陆砚深仿佛没有听到。他的全部注意力都集中在那张纸上,仿佛那是决定沈清弦生死的判决书。他再次尝试,苏晚晴将笔塞进他手里,可他的手依旧抖得无法成字。笔尖在纸张上方剧烈地颤抖,划出几道毫无意义的、凌乱扭曲的痕迹。

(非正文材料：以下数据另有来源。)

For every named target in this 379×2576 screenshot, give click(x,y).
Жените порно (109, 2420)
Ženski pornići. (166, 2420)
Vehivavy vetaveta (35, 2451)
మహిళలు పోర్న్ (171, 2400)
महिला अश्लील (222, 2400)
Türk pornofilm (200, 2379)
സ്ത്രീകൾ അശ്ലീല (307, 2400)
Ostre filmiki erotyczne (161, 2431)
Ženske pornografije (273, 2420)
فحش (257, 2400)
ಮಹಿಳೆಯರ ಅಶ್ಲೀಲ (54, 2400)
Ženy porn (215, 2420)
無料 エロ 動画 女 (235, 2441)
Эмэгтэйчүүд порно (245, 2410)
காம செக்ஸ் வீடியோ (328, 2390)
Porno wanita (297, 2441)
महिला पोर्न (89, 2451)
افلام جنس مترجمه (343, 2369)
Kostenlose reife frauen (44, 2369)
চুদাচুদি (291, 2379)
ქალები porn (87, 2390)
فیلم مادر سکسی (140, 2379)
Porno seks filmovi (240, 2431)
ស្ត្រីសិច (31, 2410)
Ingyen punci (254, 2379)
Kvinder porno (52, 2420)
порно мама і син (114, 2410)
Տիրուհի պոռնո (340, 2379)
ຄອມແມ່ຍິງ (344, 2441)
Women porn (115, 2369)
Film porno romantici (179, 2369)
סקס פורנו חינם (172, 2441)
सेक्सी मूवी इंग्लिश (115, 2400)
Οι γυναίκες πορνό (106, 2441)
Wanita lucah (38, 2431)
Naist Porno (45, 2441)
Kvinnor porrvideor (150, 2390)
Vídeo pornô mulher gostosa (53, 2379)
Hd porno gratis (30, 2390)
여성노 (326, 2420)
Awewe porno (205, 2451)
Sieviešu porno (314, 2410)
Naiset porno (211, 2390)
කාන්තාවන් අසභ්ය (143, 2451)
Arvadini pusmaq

“我……我签不了……”他从喉咙深处挤出破碎的声音,充满了无助和绝望。
医生看着他的状态,眉头紧锁,时间紧迫,他只能采取变通的方式:“陆先生,如果无法签名,按手印也可以。需要您尽快!”
手印……
陆砚深像是抓住了最后一根稻草,又像是被推向了更深的深渊。他几乎是机械地、顺从地,用颤抖的拇指沾了沾医生递过来的印泥,然后,重重地、几乎是倾注了所有残余力气地,按在了那份通知书家属签字栏的位置。
一个鲜红的、带着颤抖痕迹的指印,烙印在了纸上。
像一道无法愈合的伤疤。
医生拿起通知书,匆匆转身又进了IcU。大门再次合拢,隔绝了内外两个世界。
随着那扇门的关闭,陆砚深身体里最后一根绷紧的弦,彻底断了。
他像是被抽走了所有的骨头,顺着墙壁,缓缓地、毫无生气地滑坐在地上。这一次,连用手支撑的力气都没有了。他瘫坐在冰冷的地砖上,双腿无力地伸开。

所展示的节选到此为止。